[Working data — start]
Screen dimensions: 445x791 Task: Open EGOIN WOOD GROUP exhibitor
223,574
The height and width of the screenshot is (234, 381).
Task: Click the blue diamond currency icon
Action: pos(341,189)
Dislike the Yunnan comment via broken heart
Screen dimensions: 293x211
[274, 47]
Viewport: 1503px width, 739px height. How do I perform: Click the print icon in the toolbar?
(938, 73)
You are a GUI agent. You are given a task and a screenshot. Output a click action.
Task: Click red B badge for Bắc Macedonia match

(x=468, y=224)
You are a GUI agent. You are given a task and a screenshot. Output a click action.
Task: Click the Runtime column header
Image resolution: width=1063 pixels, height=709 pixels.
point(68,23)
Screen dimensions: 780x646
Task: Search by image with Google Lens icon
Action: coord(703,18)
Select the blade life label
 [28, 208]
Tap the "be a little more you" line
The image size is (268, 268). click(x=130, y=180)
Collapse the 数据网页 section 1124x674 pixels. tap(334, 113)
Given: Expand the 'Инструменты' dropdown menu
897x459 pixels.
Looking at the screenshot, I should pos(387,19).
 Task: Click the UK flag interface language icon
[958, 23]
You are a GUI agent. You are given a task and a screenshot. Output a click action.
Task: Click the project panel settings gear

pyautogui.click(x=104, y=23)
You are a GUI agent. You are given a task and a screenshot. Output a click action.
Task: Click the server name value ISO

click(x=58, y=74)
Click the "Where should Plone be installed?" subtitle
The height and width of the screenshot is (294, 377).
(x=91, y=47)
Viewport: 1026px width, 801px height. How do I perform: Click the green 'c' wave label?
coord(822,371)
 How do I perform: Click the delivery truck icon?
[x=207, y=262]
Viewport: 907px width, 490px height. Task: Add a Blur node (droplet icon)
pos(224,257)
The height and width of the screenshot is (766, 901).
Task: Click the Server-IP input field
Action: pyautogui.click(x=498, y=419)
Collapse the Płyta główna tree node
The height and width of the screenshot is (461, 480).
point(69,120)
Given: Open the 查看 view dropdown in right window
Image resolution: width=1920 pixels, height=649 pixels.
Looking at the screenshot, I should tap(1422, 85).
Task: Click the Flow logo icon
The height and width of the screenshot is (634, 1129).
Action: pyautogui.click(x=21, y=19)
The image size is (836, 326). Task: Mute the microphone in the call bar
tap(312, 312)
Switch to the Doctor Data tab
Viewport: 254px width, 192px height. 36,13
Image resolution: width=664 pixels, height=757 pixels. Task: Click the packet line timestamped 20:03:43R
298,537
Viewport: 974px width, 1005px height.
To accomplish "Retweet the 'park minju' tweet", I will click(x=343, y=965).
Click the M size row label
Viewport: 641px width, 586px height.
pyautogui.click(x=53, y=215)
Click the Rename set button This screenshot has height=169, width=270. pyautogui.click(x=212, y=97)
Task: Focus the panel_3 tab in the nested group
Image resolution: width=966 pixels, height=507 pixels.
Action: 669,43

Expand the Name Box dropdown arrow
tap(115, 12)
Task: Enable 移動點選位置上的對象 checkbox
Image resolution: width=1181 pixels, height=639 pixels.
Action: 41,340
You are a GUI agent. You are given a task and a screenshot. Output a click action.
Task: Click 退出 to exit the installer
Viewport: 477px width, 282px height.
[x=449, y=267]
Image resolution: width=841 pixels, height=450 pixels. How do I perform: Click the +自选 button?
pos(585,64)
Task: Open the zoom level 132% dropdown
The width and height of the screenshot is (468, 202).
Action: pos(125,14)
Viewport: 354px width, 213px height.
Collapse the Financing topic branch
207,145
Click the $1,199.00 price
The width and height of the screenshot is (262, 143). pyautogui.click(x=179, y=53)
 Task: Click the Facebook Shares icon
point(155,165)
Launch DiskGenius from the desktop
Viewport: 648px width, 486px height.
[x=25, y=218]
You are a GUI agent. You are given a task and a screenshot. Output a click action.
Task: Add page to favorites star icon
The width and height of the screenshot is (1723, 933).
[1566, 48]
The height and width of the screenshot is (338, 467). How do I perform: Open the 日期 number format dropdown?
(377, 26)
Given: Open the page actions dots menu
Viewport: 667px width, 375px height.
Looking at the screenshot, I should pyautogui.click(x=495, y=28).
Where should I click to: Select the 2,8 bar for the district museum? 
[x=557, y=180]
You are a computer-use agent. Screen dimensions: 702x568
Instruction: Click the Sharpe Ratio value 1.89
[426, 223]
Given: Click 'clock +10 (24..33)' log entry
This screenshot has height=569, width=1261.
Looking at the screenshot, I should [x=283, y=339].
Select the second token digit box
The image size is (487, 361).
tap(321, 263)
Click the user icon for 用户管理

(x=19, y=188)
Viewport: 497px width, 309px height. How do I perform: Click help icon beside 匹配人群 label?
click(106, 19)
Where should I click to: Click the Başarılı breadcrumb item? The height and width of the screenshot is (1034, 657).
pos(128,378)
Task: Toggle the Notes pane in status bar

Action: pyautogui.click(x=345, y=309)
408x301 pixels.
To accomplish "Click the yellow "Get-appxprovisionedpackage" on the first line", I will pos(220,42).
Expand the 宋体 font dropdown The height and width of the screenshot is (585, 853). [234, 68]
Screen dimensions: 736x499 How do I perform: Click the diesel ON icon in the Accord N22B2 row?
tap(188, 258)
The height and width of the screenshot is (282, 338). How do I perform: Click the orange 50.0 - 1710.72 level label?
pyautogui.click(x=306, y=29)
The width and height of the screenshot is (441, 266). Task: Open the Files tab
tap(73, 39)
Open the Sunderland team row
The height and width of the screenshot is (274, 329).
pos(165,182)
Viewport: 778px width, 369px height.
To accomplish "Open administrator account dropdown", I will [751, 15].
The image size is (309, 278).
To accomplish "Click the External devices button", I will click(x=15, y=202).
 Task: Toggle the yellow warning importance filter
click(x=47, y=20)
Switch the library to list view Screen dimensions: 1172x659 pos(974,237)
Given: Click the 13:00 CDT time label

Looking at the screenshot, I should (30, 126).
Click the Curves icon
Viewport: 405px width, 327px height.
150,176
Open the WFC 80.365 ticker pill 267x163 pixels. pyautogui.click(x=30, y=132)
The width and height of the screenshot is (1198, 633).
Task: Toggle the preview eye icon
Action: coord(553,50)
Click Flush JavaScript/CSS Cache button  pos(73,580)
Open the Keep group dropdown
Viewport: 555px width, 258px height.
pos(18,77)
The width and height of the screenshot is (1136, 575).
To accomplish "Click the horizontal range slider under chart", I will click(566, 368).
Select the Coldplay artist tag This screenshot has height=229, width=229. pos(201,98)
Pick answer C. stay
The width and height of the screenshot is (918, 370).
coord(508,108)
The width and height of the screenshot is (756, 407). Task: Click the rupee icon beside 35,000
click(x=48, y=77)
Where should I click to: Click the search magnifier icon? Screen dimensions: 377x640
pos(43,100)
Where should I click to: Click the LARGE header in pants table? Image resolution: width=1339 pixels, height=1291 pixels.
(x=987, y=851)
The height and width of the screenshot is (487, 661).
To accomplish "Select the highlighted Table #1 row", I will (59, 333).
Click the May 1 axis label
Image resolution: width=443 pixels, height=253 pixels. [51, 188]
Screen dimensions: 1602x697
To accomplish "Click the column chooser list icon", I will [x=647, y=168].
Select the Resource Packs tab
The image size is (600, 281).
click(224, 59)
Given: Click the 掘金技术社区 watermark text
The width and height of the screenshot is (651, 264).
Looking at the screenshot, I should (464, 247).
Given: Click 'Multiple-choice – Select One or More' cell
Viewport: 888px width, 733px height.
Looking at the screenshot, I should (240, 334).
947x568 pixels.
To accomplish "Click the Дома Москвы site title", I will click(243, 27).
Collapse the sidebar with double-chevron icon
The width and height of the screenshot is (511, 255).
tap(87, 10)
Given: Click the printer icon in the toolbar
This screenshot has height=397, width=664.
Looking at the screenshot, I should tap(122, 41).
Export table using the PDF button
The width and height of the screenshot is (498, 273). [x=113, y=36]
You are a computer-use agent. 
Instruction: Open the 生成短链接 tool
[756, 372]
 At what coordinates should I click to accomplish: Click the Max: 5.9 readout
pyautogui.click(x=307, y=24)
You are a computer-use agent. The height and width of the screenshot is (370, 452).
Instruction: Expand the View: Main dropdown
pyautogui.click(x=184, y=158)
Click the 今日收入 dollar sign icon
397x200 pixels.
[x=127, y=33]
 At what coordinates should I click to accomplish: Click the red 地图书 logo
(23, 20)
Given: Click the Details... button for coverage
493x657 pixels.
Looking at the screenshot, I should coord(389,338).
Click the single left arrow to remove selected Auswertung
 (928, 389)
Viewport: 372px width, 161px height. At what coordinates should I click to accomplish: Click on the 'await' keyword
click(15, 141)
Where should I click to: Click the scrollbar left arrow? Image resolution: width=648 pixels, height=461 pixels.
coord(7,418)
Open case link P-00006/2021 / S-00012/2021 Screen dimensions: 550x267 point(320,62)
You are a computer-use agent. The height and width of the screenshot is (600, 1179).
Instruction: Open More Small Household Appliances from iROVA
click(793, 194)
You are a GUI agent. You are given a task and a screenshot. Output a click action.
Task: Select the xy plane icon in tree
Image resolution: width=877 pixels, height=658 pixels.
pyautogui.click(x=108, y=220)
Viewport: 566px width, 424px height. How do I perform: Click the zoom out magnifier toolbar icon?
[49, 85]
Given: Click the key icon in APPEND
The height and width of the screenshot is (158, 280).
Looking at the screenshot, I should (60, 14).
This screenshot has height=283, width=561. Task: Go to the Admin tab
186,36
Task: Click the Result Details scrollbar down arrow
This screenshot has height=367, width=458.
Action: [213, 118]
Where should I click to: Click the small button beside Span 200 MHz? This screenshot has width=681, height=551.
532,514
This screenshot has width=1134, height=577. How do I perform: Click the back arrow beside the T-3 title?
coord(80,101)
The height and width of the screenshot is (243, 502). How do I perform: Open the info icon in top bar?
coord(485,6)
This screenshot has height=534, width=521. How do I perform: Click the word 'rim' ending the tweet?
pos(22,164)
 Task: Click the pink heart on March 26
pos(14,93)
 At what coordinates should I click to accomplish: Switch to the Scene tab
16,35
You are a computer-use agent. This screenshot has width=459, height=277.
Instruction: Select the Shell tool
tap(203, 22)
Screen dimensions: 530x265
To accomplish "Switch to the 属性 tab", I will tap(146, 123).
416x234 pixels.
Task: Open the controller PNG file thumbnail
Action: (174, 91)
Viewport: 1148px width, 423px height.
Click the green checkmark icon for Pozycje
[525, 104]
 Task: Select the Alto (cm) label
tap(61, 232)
[Working data — finish]
◆ Activity: Only one span of lines is wanted: the line with "Instruction: Select the Shell tool" and every line after it to the end of the entries, output exactly.

◆ Expected answer:
Instruction: Select the Shell tool
tap(203, 22)
Screen dimensions: 530x265
To accomplish "Switch to the 属性 tab", I will tap(146, 123).
416x234 pixels.
Task: Open the controller PNG file thumbnail
Action: (174, 91)
Viewport: 1148px width, 423px height.
Click the green checkmark icon for Pozycje
[525, 104]
 Task: Select the Alto (cm) label
tap(61, 232)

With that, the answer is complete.